Something I've been watching an awful lot of during the time I've been off has been Crossing Over With John Edward, on Living TV. It's a very simple, very cheap studio based programme that is incredibly affecting. Hundreds of Americans sit huddled together in a television studio, clutching tissues and hoping that their dead relatives will contact them one last time. John Edward stands in the middle of the huddle, and painstakingly translates the messages that are coming through to him. The reactions of the audience cannot possibly be false, the messages sent through are sometimes too cryptic to have come out of a screening before the recording began. As a television cynic, and something of an authority on atheism, I can't come up with an explanation for this programme, or even the effect that it often has on me. Yesterday, sitting in the best of moods watching it, I ended up weeping for a good ten minutes as someone was told that their dog was with their mother.
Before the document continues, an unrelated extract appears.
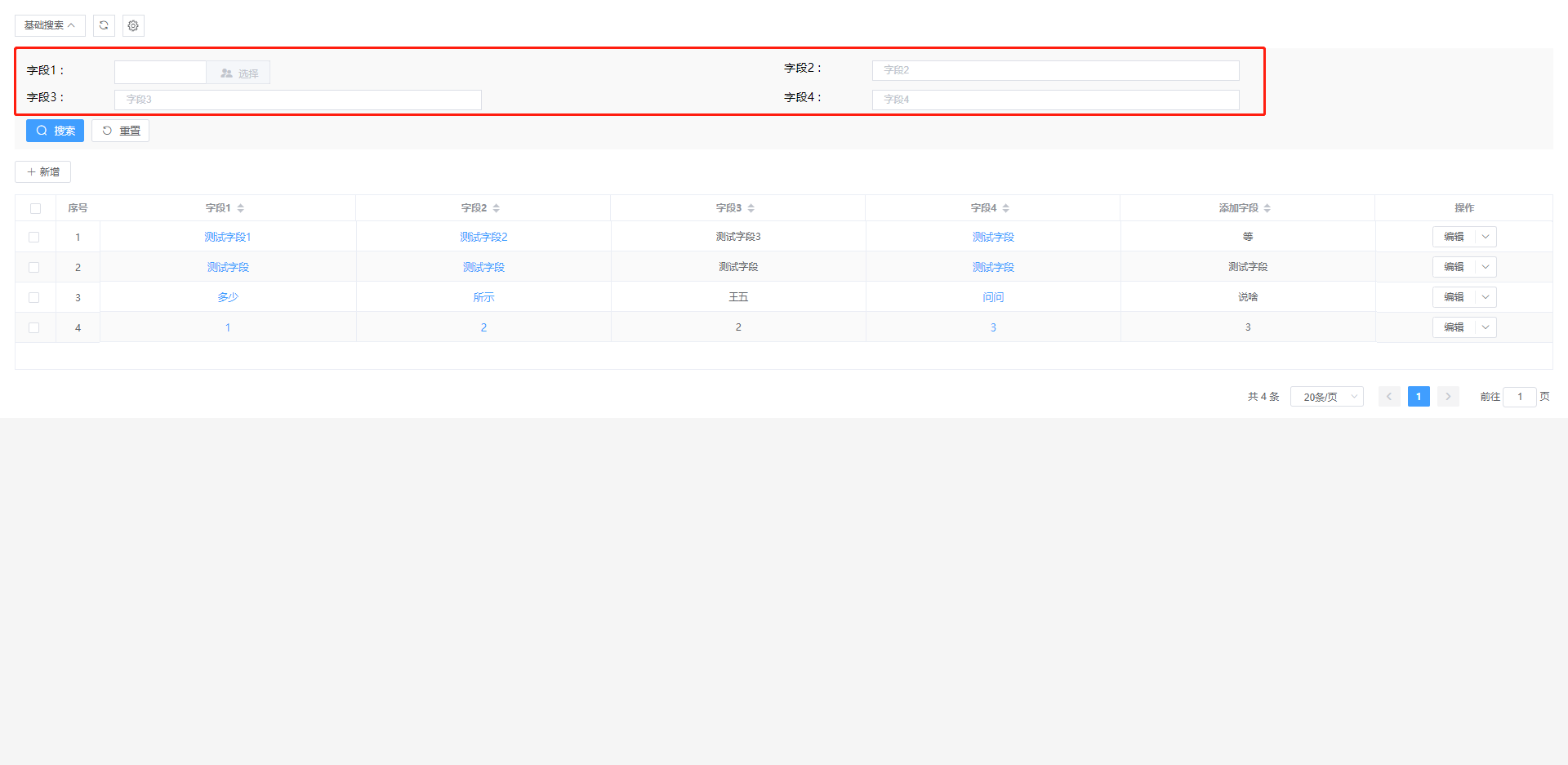
Task: Click the 选择 button next to 字段1
Action: pyautogui.click(x=238, y=73)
I'm not sure what the rules are for how long you are allowed to grieve for a pet. Nobody seems to know what the appropriate response is - most people, who aren't pet owners themselves, seem totally unable to respond, and therefore ignore the entire situation. My family has responded with huge emotion to Sam's death, myself included. Even typing this I'm getting tears in my eyes. I don't know if that is a normal response - normal or not, it's perfectly natural, and not something that I am ashamed of. Unfortunately, the rest of the world doesn't seem to be able to come up with the right response. Even if people understand how we feel, they seem to get embarrassed at talking about it. Should we just hide the way we are all feeling?

I have no idea. I'm not sure what the grief response is designed for. A lot of strange American websites have suggested that it's there to remind us of all the things that we have still to live for - to move past the loss and on to the celebration of life itself. Some people are quite often unable to move on from a death, and instead chose to dwell at the point of loss and the comfort of the misery. But are you allowed that kind of luxury when what you have lost is "only" a pet?

Along with all those strange American websites that have soundtracks of that song from Titanic played on pan pipes, there are a surprising amount of books dedicated to the loss of pets. "Cold Noses At The Pearly Gates" and "Goodbye Friend" and "Pet Loss and Human Emotion". Shudderingly disturbing as it may seem, I think I've found something in common with some of those strange Americans after all. This is the first time I haven't felt like our family reaction is totally absurd.

I think a lot of people don't understand the importance of animals in our lives. They are looked on as companions, and if single women own enough of them, child substitutes. So, if your companion or child dies, of course you feel a huge loss, and a huge grief. I think that feeling is increased if you have had to make the choice to have them put down, like we had to, and thereafter have the nagging doubt that maybe you didn't make the right choice for them.

I know we did, and I know it was one of the most difficult things my mother has ever had to do. I know we will also soon be able to move past the horrible devastated feeling that we are all carrying around with us at the moment, and all I can hope is that the rest of the world gives us the time and space to move past it.